Work to be completed — The response should be the data again, identical in every line.
──────────────────────────────
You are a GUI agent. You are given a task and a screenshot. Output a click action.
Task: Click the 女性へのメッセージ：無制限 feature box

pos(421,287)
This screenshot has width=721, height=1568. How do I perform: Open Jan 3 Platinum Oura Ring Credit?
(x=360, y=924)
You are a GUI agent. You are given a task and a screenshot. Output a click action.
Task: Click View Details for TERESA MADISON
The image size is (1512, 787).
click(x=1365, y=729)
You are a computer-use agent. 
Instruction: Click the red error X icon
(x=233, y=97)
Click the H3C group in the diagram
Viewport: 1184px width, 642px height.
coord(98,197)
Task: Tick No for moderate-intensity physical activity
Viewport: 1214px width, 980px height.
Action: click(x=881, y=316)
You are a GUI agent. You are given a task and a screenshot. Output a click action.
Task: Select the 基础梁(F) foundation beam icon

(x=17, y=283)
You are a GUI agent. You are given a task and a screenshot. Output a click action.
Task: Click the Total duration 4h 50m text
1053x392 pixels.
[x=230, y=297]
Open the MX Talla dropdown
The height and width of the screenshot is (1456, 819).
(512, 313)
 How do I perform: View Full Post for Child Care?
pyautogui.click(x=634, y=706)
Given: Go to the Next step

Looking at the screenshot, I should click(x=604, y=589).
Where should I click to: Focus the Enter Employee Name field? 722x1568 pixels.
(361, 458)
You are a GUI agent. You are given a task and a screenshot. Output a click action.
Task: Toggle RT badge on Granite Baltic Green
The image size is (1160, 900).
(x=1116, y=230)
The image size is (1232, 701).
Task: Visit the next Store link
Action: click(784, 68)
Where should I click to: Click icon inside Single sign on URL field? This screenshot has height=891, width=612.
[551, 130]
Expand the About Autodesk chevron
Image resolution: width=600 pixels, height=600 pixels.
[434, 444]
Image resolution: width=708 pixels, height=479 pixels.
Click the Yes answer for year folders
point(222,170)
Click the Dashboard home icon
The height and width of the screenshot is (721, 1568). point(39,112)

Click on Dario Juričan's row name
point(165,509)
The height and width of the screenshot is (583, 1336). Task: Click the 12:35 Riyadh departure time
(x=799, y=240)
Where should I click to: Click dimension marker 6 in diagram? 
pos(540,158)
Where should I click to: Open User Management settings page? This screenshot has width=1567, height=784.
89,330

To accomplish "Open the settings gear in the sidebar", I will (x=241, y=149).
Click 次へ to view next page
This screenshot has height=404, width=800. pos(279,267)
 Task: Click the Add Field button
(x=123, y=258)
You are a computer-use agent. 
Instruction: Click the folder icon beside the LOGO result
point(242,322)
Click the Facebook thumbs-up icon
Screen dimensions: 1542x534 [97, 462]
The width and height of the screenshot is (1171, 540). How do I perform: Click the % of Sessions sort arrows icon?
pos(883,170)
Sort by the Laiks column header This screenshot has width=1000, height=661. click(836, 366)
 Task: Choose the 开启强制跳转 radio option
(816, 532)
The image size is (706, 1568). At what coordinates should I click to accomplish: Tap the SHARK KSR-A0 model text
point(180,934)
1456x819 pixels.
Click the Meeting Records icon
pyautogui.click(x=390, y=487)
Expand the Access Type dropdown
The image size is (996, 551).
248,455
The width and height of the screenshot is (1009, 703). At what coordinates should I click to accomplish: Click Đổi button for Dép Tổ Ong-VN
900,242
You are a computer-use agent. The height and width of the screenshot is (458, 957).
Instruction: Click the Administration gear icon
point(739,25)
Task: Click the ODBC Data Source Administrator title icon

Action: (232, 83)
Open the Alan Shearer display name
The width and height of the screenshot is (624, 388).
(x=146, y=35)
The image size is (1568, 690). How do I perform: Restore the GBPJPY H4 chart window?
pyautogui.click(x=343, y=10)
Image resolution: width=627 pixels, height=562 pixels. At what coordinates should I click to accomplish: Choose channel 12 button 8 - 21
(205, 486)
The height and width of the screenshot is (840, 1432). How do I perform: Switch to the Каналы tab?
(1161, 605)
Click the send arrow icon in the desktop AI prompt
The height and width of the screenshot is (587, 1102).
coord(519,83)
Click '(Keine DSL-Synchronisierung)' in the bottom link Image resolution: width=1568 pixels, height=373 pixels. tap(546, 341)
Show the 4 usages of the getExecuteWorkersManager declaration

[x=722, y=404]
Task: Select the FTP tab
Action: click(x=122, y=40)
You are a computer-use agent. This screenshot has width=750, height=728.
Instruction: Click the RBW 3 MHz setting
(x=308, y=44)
──────────────────────────────
Written solution —
You are a GUI agent. You are given a task and a screenshot. Output a click action.
Task: Click the 女性へのメッセージ：無制限 feature box

pos(421,287)
This screenshot has width=721, height=1568. How do I perform: Open Jan 3 Platinum Oura Ring Credit?
(x=360, y=924)
You are a GUI agent. You are given a task and a screenshot. Output a click action.
Task: Click View Details for TERESA MADISON
The image size is (1512, 787).
click(x=1365, y=729)
You are a computer-use agent. 
Instruction: Click the red error X icon
(x=233, y=97)
Click the H3C group in the diagram
Viewport: 1184px width, 642px height.
coord(98,197)
Task: Tick No for moderate-intensity physical activity
Viewport: 1214px width, 980px height.
Action: click(x=881, y=316)
You are a GUI agent. You are given a task and a screenshot. Output a click action.
Task: Select the 基础梁(F) foundation beam icon

(x=17, y=283)
You are a GUI agent. You are given a task and a screenshot. Output a click action.
Task: Click the Total duration 4h 50m text
1053x392 pixels.
[x=230, y=297]
Open the MX Talla dropdown
The height and width of the screenshot is (1456, 819).
(512, 313)
 How do I perform: View Full Post for Child Care?
pyautogui.click(x=634, y=706)
Given: Go to the Next step

Looking at the screenshot, I should click(x=604, y=589).
Where should I click to: Focus the Enter Employee Name field? 722x1568 pixels.
(361, 458)
You are a GUI agent. You are given a task and a screenshot. Output a click action.
Task: Toggle RT badge on Granite Baltic Green
The image size is (1160, 900).
(x=1116, y=230)
The image size is (1232, 701).
Task: Visit the next Store link
Action: click(784, 68)
Where should I click to: Click icon inside Single sign on URL field? This screenshot has height=891, width=612.
[551, 130]
Expand the About Autodesk chevron
Image resolution: width=600 pixels, height=600 pixels.
[434, 444]
Image resolution: width=708 pixels, height=479 pixels.
Click the Yes answer for year folders
point(222,170)
Click the Dashboard home icon
The height and width of the screenshot is (721, 1568). point(39,112)

Click on Dario Juričan's row name
point(165,509)
The height and width of the screenshot is (583, 1336). Task: Click the 12:35 Riyadh departure time
(x=799, y=240)
Where should I click to: Click dimension marker 6 in diagram? 
pos(540,158)
Where should I click to: Open User Management settings page? This screenshot has width=1567, height=784.
89,330

To accomplish "Open the settings gear in the sidebar", I will (x=241, y=149).
Click 次へ to view next page
This screenshot has height=404, width=800. pos(279,267)
 Task: Click the Add Field button
(x=123, y=258)
You are a computer-use agent. 
Instruction: Click the folder icon beside the LOGO result
point(242,322)
Click the Facebook thumbs-up icon
Screen dimensions: 1542x534 [97, 462]
The width and height of the screenshot is (1171, 540). How do I perform: Click the % of Sessions sort arrows icon?
pos(883,170)
Sort by the Laiks column header This screenshot has width=1000, height=661. click(836, 366)
 Task: Choose the 开启强制跳转 radio option
(816, 532)
The image size is (706, 1568). At what coordinates should I click to accomplish: Tap the SHARK KSR-A0 model text
point(180,934)
1456x819 pixels.
Click the Meeting Records icon
pyautogui.click(x=390, y=487)
Expand the Access Type dropdown
The image size is (996, 551).
248,455
The width and height of the screenshot is (1009, 703). At what coordinates should I click to accomplish: Click Đổi button for Dép Tổ Ong-VN
900,242
You are a computer-use agent. The height and width of the screenshot is (458, 957).
Instruction: Click the Administration gear icon
point(739,25)
Task: Click the ODBC Data Source Administrator title icon

Action: (232, 83)
Open the Alan Shearer display name
The width and height of the screenshot is (624, 388).
(x=146, y=35)
The image size is (1568, 690). How do I perform: Restore the GBPJPY H4 chart window?
pyautogui.click(x=343, y=10)
Image resolution: width=627 pixels, height=562 pixels. At what coordinates should I click to accomplish: Choose channel 12 button 8 - 21
(205, 486)
The height and width of the screenshot is (840, 1432). How do I perform: Switch to the Каналы tab?
(1161, 605)
Click the send arrow icon in the desktop AI prompt
The height and width of the screenshot is (587, 1102).
coord(519,83)
Click '(Keine DSL-Synchronisierung)' in the bottom link Image resolution: width=1568 pixels, height=373 pixels. tap(546, 341)
Show the 4 usages of the getExecuteWorkersManager declaration

[x=722, y=404]
Task: Select the FTP tab
Action: click(x=122, y=40)
You are a computer-use agent. This screenshot has width=750, height=728.
Instruction: Click the RBW 3 MHz setting
(x=308, y=44)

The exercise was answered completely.